WASHINGTON – Seven weeks before he leaves office, Sen. Richard Lugar, R-Ind., is being mentioned as a possible candidate for either secretary of state or CIA director.
News organizations Politico and Slate have included the 36-year senator among prospects to replace David Petraeus, who resigned from the helm at the CIA last week after acknowledging an extramarital affair with his biographer.
And the websites for the American Spectator and the Moderate Voice have speculated about Lugar’s chances to succeed Hillary Rodham Clinton, who plans to step down as secretary of state before President Obama’s second term begins.
Lugar spokesman Andy Fisher dismissed the guessing game involving his boss, a former chairman of the Senate Foreign Relations Committee and its top-ranking Republican.
There has not been any contact from the (Obama) administration, Fisher said Tuesday in an email.

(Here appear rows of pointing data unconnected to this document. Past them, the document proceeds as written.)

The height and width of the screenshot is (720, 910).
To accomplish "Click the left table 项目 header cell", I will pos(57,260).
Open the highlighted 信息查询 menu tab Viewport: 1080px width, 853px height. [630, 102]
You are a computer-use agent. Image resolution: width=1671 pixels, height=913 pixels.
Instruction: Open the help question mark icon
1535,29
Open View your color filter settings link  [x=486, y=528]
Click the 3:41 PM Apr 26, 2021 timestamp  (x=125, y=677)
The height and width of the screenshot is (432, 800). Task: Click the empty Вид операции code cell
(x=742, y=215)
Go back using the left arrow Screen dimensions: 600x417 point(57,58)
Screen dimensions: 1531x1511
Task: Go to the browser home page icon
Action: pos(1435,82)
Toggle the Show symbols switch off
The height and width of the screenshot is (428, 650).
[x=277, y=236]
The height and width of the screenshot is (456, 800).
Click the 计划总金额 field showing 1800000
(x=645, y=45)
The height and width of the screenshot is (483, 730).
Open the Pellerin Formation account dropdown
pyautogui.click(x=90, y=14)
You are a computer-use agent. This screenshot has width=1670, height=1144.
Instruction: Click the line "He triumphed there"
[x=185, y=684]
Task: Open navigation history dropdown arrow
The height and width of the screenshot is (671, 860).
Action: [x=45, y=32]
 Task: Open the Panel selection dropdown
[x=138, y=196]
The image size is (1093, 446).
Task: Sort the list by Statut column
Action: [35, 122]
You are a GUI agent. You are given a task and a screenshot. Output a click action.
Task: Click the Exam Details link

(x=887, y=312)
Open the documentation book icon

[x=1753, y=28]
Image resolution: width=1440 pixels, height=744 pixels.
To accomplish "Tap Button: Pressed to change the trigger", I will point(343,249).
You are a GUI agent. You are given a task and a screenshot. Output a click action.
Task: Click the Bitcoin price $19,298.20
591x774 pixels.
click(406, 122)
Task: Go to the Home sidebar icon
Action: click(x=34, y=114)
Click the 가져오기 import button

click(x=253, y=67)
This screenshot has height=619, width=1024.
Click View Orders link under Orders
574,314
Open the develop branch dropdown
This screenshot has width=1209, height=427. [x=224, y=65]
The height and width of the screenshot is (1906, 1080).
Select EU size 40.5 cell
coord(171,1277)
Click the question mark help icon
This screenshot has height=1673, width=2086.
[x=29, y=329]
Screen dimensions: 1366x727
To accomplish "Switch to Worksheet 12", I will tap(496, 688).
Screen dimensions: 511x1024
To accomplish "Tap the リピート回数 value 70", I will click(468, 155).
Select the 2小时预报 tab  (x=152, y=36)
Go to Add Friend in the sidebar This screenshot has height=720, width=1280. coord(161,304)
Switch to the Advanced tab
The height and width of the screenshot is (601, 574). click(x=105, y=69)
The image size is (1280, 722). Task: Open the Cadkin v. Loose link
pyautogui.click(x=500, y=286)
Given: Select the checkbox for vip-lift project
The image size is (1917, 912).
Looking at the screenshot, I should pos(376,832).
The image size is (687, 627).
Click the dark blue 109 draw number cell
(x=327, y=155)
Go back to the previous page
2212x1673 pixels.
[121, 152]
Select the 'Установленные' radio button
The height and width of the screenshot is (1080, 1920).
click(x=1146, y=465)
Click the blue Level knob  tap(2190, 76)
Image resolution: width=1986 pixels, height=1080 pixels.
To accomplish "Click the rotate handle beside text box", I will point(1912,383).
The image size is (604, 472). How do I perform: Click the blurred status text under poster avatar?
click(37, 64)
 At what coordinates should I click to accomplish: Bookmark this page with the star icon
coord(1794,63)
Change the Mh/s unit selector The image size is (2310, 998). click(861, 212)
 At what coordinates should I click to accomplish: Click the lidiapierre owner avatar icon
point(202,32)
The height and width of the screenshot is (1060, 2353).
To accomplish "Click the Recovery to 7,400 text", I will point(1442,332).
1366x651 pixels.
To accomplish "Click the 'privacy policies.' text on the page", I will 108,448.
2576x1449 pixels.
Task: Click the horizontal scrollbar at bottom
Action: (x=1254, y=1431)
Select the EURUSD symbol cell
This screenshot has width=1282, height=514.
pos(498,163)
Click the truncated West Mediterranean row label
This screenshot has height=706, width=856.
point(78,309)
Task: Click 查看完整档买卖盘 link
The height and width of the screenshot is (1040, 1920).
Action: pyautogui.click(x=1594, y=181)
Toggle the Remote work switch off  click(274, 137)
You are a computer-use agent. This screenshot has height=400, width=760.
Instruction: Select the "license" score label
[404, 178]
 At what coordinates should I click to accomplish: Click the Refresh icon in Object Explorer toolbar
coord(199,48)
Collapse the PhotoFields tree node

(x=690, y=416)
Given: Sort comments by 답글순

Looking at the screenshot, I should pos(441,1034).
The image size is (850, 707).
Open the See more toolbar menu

This is typical speculation that comes up every time these positions are open, and there is never any knowledgeable basis to the speculation.
A former Lugar aide said the CIA post seemed a more likely fit for the Hoosier senator.
Remember, Mark Helmke wrote in an email, he started as a Navy intelligence briefer and long served on the Senate Intelligence Committee.
Michael Morrell, the deputy director of the CIA, is believed to have the inside track on the CIA job.
Helmke, who teaches communications at Trine University, said Lugar, on several occasions let it be known in the 1990s that he would not be President Bill Clinton’s secretary of state if he were asked.
No offer was directly made because Lugar sent the signal he was not interested, Helmke said. I presume he is still not interested, and made sure the Obama administration knows that.
The smart money is on either Susan Rice, the ambassador to the United Nations, or Sen. John Kerry, D-Mass., to replace Hillary Rodham Clinton. But Lugar’s name has been thrown around, too, in part because Obama considered Lugar a foreign policy mentor when both were in the Senate.
Mark Daniels wrote Tuesday on the Moderate Voice website that the selection of Lugar as secretary of state would move beyond symbolism to substance while underscoring (Obama’s) commitment to foreign policy realism.
Daniels described Lugar, 80, as an old pro on the international scene. He wrote that Lugar’s age would not be a problem because the six-term senator is an avid runner.
Therese Postel of the Century Foundation has listed Lugar among the sleeper picks to succeed Hillary Rodham Clinton.
His nomination would be a remarkable reach across the aisle and a tangible effort by President Obama to heal divisions between the two parties, Postel wrote Friday.
Talk about Lugar as a prospective secretary of state pick started shortly after he lost the May 8 Republican primary election to state Treasurer Richard Mourdock, who was defeated in the Nov. 6 general election by Rep. Joe Donnelly, D-2nd.
In May, the American Spectator’s Wlady Pleszcyznski noted that, as far back as 1994, New York Times columnist William Safire had called Lugar somebody’s next Secretary of State.
Meanwhile, Evan Bayh, a former Indiana governor and U.S. senator, said Tuesday he is not seeking an appointment in the second Obama administration.
I’m not looking for a job or anything like that here today, Bayh said on C-SPAN’s Washington Journal in response to a question. Look, I would be happy to serve my country or talk about it seriously if any president called me.
Bayh said he was flattered to be considered (for) vice president by Obama before his election in 2008.